My mom, from her stories, lived a little more than comfortably. She comes from a very Chinese family, her mother's family owned(and still do..) a huge business, something to do with upholstery I think and her dad's family own(still do as well..) and are into leather and stuff like that, her dad had his own store. My grandparents' marriage was arranged, like how most Chinese marriages were at the time, to ensure that the family business is properly taken care of.

I never struggled with my cultural identity, because I think I was exposed to both cultures from the very start. I was born and raised here in the Philippines, but I live with a mix of Chinese and Filipino customs. I was taught Chinese as a kid, I can speak and read but I can't write whereas I was taught FIlipino to get into a school. I have two Filipino and two Chinese god parents, we frequently go to my Chinese and Filipino cousins' houses because I'm an only child and I celebrate both Chinese and Filipino holidays so as you can see, my parents balanced the two cultures quite well.

Monday, January 12, 2009

Why?

Why is one of the hardest questions to answer, but I guess I'll give it a shot. Why do I love writing? Why do I want to write?

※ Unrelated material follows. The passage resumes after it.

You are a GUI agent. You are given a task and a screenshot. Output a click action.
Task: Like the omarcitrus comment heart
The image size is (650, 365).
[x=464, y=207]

I'm a young girl, I'm at a very awkward age where I'm beginning to discover who I am and what I want to do(I am just two years away from college if you put it into perspective..) but at this age, I know what my passion is.

Why do I know? Because I've been through a lot. I've seen my grades go from stellar to almost failing and I've been criticized, teased endlessly, used and treated like trash. I want people older than me right now and people older than I was at this age when I finally become a real writer to know that being a teenager isn't just all about boys and growing up and being insecure about yourself.

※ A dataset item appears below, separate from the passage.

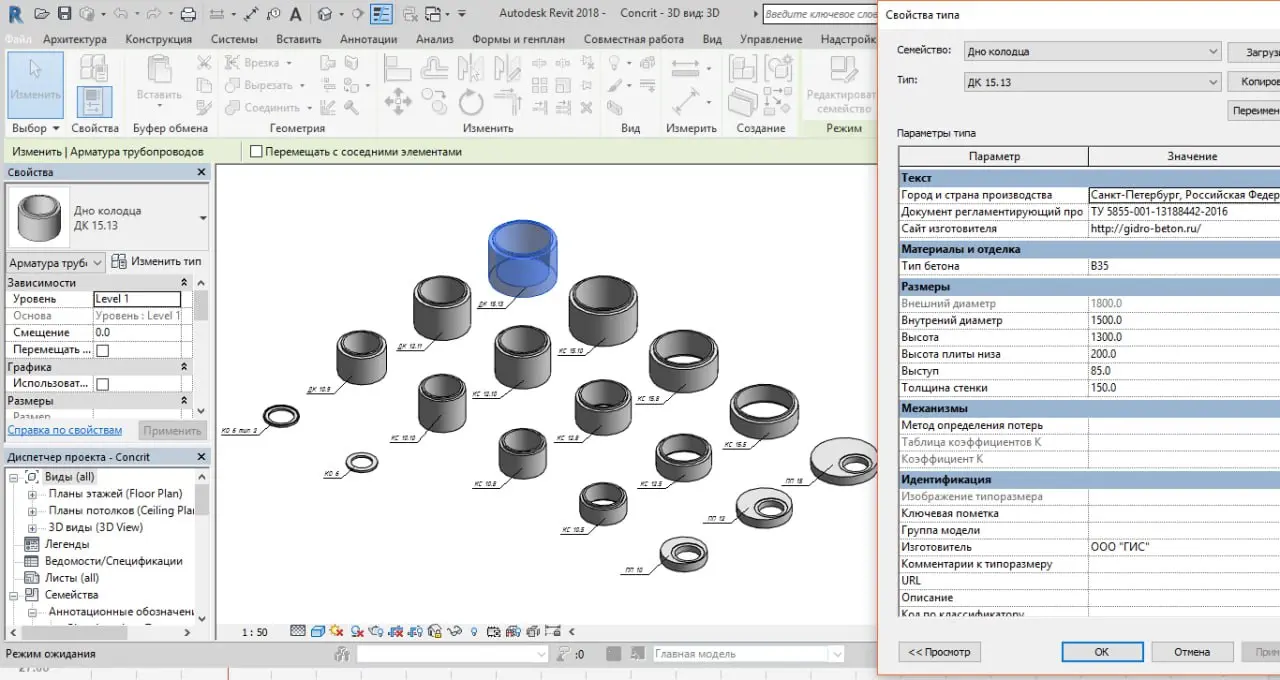The image size is (1280, 680).
Task: Click the Save icon in quick access toolbar
Action: coord(64,14)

Sure, fine, I'm very insecure but the reason is past the fact that my body isn't skinny and it's not this and it's not that. Someone used me, made me believe she was a nice person and then just threw me on the ground when she was done using me. She made me isolate myself from my friends then, thinking they were on her side when they actually weren't and she made me miserable, made me blame myself for what she did.

The only thing that kept me sane during that period was writing. If it weren't for my journal, I wouldn't be sitting here and writing about how much I want to follow my dreams. Black would've turned into my favorite color and I would most probably stop smiling, stop listening to happy music and stop doing all the things I'm doing right now.

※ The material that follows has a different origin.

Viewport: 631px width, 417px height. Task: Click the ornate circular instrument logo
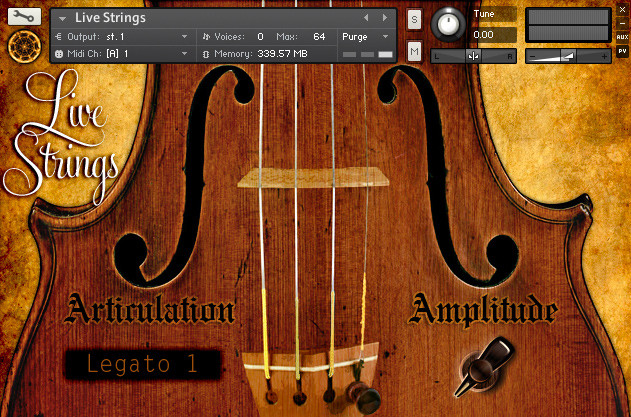pyautogui.click(x=24, y=47)
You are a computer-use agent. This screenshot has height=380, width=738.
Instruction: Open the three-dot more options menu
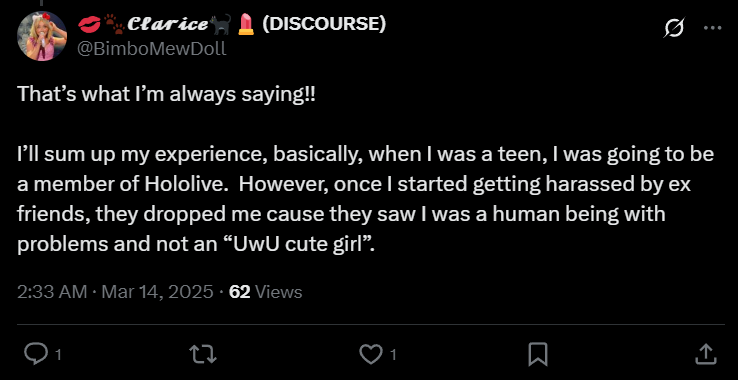713,28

Writing helps me through the times when I feel I'm so alone, it helps me through problems I don't want other people to know about and I want to let people realize that life isn't what someone tells you it is, it's about learning what it is for yourself, experiencing things and coming to your own conclusion about what it actually is.

I want people to stop thinking of Gossip Girl when they say young girls and realize that girls like me have dreams, have passions and won't just give those away just because they say they're too young.

I sure won't.

So that's it. I've answered the question, it's time for me to get to bed, I've got to be up at five tomorrow morning!